**WHAT NEEDS TO BE DONE**
Only the lines from the start of the data through the one containing "Task: Collapse the" belong in your answer; return them exactly.

━━ RECORDS FOR THIS TASK ━━

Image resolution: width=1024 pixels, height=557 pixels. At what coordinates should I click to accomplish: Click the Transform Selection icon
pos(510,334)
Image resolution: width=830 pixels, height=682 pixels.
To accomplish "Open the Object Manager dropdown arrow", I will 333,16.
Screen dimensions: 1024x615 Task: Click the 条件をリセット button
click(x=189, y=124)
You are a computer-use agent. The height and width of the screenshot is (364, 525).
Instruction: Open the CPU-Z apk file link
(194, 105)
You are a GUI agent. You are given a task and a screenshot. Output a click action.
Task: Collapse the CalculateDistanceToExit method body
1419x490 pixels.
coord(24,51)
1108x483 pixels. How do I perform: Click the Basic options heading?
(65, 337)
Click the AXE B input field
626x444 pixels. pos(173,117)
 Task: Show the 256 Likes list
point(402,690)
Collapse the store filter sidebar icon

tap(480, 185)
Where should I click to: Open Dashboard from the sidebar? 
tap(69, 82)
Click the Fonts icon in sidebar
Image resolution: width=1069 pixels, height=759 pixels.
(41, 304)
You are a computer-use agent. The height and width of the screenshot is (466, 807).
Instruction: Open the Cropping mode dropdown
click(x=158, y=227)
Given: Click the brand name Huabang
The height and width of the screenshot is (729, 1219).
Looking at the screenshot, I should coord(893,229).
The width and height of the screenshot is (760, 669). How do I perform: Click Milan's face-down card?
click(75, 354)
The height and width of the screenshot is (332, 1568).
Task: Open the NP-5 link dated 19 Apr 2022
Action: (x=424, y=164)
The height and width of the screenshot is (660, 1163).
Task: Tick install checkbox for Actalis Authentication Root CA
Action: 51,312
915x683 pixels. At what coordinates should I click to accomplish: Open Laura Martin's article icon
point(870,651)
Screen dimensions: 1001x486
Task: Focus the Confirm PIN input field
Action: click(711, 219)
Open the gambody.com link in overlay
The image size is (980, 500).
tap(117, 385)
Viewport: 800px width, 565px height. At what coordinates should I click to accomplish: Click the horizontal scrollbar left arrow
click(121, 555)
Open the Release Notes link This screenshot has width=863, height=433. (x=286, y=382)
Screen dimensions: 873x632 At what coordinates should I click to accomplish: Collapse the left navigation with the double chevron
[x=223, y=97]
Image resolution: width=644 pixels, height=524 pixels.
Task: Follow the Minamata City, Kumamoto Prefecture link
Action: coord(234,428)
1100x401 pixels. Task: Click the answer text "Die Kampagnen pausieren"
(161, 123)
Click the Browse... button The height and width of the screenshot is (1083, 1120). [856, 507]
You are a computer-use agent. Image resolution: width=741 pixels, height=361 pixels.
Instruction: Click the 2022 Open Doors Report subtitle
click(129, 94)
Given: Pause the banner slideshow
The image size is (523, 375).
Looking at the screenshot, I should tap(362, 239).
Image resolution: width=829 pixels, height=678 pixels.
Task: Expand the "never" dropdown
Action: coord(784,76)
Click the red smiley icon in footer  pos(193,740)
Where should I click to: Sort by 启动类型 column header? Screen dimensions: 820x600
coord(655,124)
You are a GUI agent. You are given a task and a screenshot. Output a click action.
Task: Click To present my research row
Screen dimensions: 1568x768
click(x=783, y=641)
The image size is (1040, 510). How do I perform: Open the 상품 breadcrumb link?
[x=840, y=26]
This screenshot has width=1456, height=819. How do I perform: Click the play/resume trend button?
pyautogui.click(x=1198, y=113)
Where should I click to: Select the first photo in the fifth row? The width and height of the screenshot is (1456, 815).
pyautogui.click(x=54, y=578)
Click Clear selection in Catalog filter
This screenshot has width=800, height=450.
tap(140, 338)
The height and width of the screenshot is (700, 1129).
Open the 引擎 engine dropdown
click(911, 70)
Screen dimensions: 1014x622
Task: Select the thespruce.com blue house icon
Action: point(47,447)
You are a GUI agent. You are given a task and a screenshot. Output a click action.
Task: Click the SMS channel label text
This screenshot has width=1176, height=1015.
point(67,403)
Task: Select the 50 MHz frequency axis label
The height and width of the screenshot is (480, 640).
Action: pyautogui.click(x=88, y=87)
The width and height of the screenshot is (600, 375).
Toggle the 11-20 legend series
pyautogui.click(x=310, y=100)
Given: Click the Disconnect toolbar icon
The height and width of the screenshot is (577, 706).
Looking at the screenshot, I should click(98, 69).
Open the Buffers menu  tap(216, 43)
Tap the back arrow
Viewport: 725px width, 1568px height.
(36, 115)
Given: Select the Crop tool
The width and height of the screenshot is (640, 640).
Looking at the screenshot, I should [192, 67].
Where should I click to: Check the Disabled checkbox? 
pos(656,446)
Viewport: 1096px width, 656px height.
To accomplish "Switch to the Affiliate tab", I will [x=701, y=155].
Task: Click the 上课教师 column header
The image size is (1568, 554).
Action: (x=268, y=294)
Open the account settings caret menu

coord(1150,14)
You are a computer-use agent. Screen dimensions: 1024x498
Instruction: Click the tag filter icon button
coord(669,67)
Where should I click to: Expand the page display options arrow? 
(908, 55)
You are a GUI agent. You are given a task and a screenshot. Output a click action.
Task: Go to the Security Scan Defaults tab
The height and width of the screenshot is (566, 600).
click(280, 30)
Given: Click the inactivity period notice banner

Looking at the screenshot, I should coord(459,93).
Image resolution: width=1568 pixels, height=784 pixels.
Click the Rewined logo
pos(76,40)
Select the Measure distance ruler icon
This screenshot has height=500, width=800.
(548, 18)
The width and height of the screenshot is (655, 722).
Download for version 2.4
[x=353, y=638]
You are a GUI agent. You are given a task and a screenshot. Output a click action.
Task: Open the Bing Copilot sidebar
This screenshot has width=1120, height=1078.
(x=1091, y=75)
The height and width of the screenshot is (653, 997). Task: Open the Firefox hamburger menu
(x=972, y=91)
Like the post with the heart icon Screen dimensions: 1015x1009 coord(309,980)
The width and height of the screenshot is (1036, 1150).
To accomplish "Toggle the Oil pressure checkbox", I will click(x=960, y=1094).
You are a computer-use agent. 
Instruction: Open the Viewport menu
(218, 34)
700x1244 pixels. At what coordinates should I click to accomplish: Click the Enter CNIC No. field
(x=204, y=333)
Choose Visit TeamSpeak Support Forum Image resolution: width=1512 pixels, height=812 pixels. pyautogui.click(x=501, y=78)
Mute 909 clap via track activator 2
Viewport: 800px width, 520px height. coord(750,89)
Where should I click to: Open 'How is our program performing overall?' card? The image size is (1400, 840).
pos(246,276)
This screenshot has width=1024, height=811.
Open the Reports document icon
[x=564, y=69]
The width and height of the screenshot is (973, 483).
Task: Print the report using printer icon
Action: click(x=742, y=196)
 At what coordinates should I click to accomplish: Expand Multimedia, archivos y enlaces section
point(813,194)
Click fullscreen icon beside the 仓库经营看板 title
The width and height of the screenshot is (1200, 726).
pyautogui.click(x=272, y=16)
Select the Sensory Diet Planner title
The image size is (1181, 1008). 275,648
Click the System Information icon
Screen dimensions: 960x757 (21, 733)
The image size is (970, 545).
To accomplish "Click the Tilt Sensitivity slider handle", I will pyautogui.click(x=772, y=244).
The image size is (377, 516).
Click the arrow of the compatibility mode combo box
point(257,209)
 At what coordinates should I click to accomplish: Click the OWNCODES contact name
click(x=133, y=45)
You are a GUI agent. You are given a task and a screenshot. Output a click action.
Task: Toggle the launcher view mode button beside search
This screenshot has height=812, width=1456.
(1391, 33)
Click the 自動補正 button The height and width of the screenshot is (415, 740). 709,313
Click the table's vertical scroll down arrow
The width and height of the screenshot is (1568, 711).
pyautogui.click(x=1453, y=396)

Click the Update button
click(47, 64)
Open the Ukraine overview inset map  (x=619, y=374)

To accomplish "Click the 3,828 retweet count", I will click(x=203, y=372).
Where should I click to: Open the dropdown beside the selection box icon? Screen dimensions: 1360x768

━━━

**RESULT OF THE TASK**
Image resolution: width=1024 pixels, height=557 pixels. At what coordinates should I click to accomplish: Click the Transform Selection icon
pos(510,334)
Image resolution: width=830 pixels, height=682 pixels.
To accomplish "Open the Object Manager dropdown arrow", I will 333,16.
Screen dimensions: 1024x615 Task: Click the 条件をリセット button
click(x=189, y=124)
You are a computer-use agent. The height and width of the screenshot is (364, 525).
Instruction: Open the CPU-Z apk file link
(194, 105)
You are a GUI agent. You are given a task and a screenshot. Output a click action.
Task: Collapse the CalculateDistanceToExit method body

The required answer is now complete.